BatchSchedulerExecutor

classBatchSchedulerExecutor(url=None, config=None)[source]

Bases: JobExecutor

A base class for batch scheduler executors.

This class implements a generic JobExecutor that interacts with batch schedulers. There are two main components to the executor: job submission and queue polling. Submission is implemented by generating a submit script which is then fed to the queuing system submit command.

The submit script is generated using a generate_submit_script(). An implementation of this functionality based on Mustache/Pystache (see https://mustache.github.io/ and https://pypi.org/project/pystache/) exists in TemplatedScriptGenerator.

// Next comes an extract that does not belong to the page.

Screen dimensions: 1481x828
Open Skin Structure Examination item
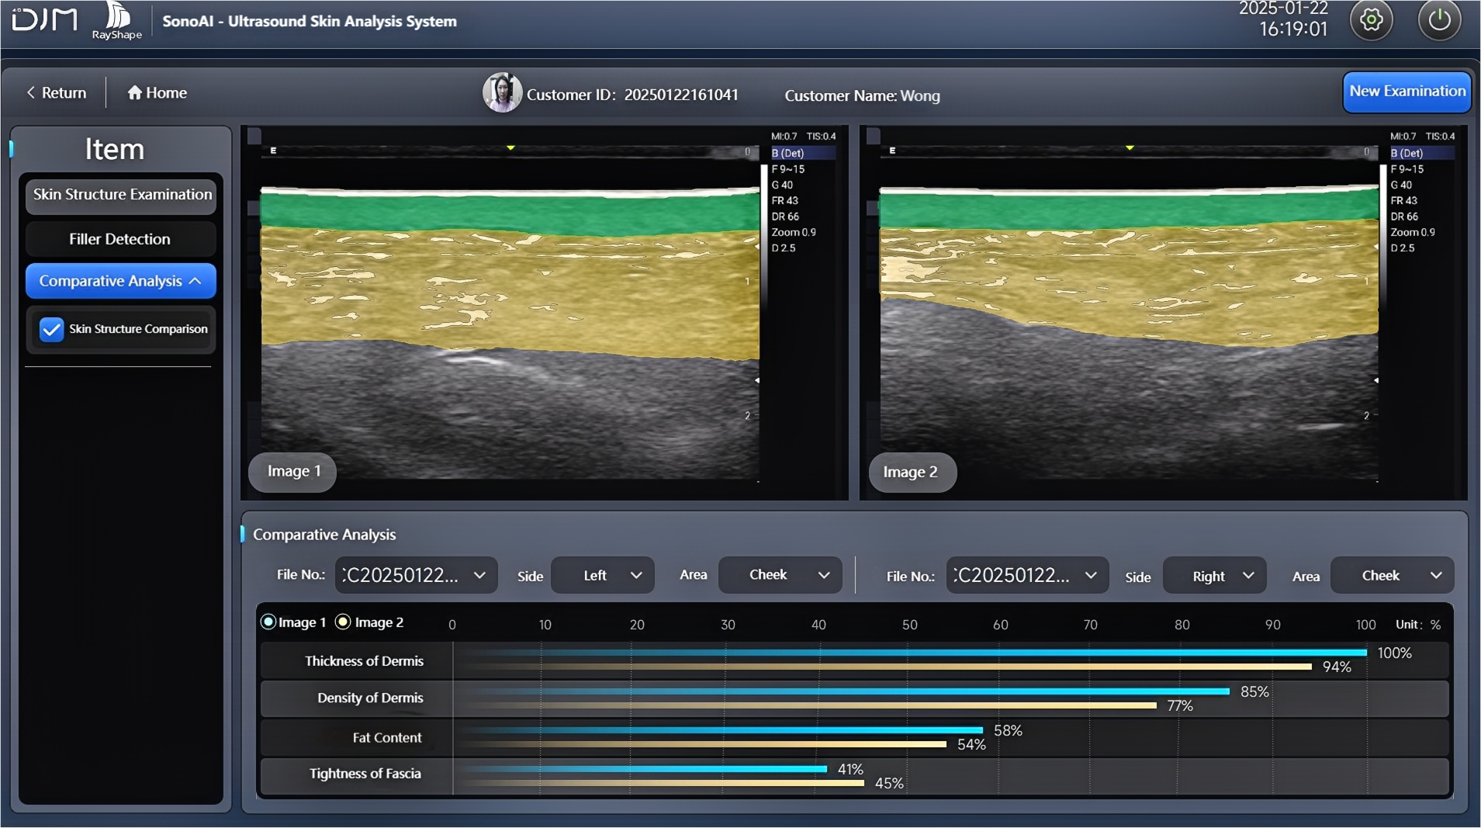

This class can be instantiated by concrete implementations of a batch scheduler executor and the submit script generation can be delegated to that instance, which has a method whose signature matches that of generate_submit_script(). Besides an opened file which points to where the contents of the submit script are to be written, the parameters to generate_submit_script() are the Job that is being submitted and a context, which is a dictionary with the following structure:

{
    'job': <the job being submitted>
    'psij': {
        'lib': <dict; function library>,
        'launch_command': <str; launch command>,
        'script_dir': <str; directory where the submit script is generated>
    }
}

The script directory is a directory (typically ~/.psij/work) where submit scripts are written; it is also used for auxiliary files, such as the exit code file (see below) or the script output file.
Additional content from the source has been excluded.